I don’t think illusion necklines will necessarily date a dress. They’ve been a feature of wedding dresses, in different forms, throughout the 20th century. So you can say that they’ve stood the test of time.

Post # 25
Member
1393 posts
Bumble bee

in terms of clothing, the mullet dress. 

and those stupid pinterest signs. cannot stand the “hey uncle blablah, here comes your girl!” makes me throw up in my mouth a little.

Post # 27
Member
3617 posts
Sugar bee
  • Wedding: January 2000

All of the ruching. I know it can be very flattering, but swathes of fabrics going this way and that way are distracting.

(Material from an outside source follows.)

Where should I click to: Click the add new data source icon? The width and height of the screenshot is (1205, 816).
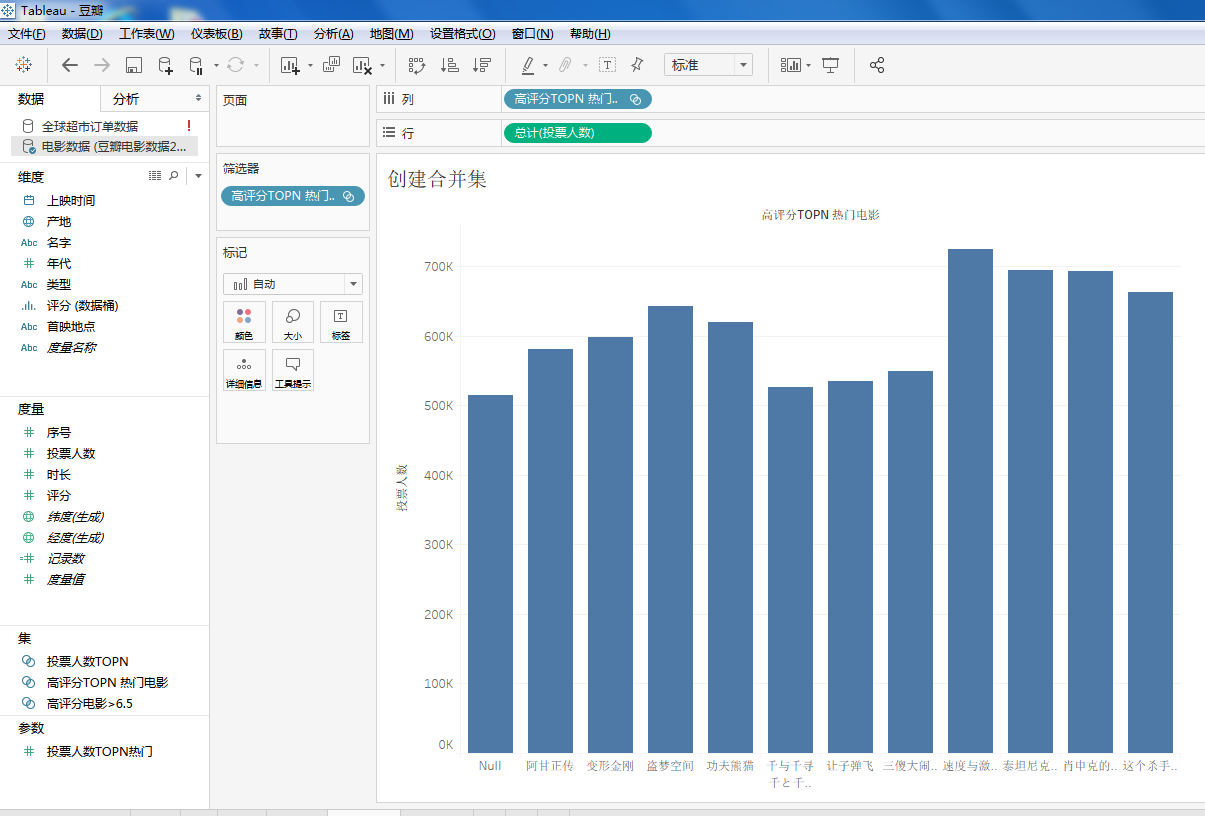coord(165,65)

Giant blotches of bling, like those on Panina Tornei dresses as example, you know, all of that stuff on the bosom. Like the tiaras of last decade it will make people say: so, you were Queen where, exactly?

Big fabric flowers, as big as your head, on your sash. I’m also over sashes and I think that’s another thing that will look odd in 30 years–why interupt a smoth line with a sash on figure hugging dresses?

The worst dresses in photos of 30 years into the future will be the ones that have distracting elements that takes your eyes away from the bride. That’s what those awful sleeves of the 80’s did–they obscured every bride, they were huge!

Post # 28
Member
3617 posts
Sugar bee
  • Wedding: January 2000

Flower crowns are classic. I didn’t even realize that they were back, until recently.They are timeless.

Post # 29
Member
124 posts
Blushing bee
  • Wedding: June 2021

I honestly don’t like mermaid dresses very much, they seem a bit extreme. I don’t know if ball gown is timeless or not, but I like it the best. I’ll be surprised if I don’t get a ball gown dress…

Post # 30
Member
5224 posts
Bee Keeper

clairebbbear:  “Also strapless dresses are not universally flattering and I think those brides who really shouldn’t have worn one will be considered to be wearing a dated style, compared to those who got away with the style.”

This. I am so glad that sleeves are making a come back! Regardless of what they try to tell you in the dress boutique, not everyone can wear a strapless dress.